Three responses, none of them simple
The most aggressive option would be to burn the vulnerable coins, permanently removing them from circulation. That approach would affect a large pool of early-era Bitcoin, including an estimated 1.0 million BTC associated with Satoshi-era holdings, making it the most radical and politically difficult path.
A second possibility would be to rate-limit spending from those identified outputs rather than eliminate them outright. This approach is designed to slow the pace at which vulnerable coins could enter the market, reducing the risk of a sudden shock if quantum capabilities were ever used against exposed wallets.
The third option is to do nothing for now and continue monitoring both quantum progress and defensive tools. Grayscale presented this as the most cautious path, one that avoids introducing major protocol changes prematurely while the threat remains prospective rather than active.
The real challenge is coordination, not panic
Grayscale’s head of research, Zach Pandl, argued that the concentration of these coins is what makes the issue so sensitive. With about 1.7 million BTC, or more than 5% of total supply, sitting in potentially exposed outputs, any decision about their treatment would immediately become a major governance question.
At the same time, the firm urged investors not to overreact to the current state of the threat. Grayscale said there is no security threat to public blockchains from quantum computers today, even while it argued that preparation should begin to accelerate.
That balanced message reflects the timeline problem now emerging in the background. Research cited by the firm suggested that exposed wallets could become vulnerable within the coming years, with one estimate pointing to 2029 and others placing a possible “Q-Day” within a five-to-eight-year window.

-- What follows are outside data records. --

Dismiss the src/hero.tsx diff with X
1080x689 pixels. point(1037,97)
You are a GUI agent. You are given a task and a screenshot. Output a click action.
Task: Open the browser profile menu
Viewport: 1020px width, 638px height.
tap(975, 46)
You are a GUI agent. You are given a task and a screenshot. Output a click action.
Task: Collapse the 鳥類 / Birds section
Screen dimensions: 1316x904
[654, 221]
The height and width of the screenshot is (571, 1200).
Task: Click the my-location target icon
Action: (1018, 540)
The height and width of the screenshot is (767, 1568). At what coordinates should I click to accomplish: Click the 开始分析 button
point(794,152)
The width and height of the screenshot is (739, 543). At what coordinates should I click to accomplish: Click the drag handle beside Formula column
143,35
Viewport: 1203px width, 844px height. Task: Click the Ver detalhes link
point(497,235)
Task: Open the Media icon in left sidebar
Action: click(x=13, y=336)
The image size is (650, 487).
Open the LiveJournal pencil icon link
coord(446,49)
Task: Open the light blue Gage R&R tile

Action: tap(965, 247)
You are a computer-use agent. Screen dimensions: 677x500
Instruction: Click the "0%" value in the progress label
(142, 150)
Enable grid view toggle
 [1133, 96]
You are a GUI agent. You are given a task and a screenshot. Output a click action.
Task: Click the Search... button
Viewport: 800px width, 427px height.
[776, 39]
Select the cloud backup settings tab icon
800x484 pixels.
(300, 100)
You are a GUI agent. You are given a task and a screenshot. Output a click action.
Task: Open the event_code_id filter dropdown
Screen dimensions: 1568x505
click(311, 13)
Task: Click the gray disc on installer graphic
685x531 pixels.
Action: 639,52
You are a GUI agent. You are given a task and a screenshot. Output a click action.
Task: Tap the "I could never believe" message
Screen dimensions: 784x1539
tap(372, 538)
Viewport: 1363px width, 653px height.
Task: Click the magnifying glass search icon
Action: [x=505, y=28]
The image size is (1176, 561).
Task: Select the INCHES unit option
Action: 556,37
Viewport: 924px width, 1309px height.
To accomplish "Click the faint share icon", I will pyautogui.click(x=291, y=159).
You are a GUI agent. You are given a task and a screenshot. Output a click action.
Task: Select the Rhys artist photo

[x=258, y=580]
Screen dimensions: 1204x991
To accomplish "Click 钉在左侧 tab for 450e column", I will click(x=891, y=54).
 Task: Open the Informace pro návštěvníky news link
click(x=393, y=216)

Any fix would come with trade-offs
Even supporters of early preparation warn that the cure could be costly if it is rushed. Critics of a fast transition argue that post-quantum signature schemes could dramatically increase signature sizes, reducing throughput and potentially reopening old scaling debates inside Bitcoin.
That is why Grayscale’s framework ultimately treats quantum risk as a planning issue rather than a reason for emergency action. The firm’s position shifts attention away from short-term market panic and toward the slower, more difficult question of how Bitcoin’s social layer will handle a concentrated technical risk before it becomes a crisis.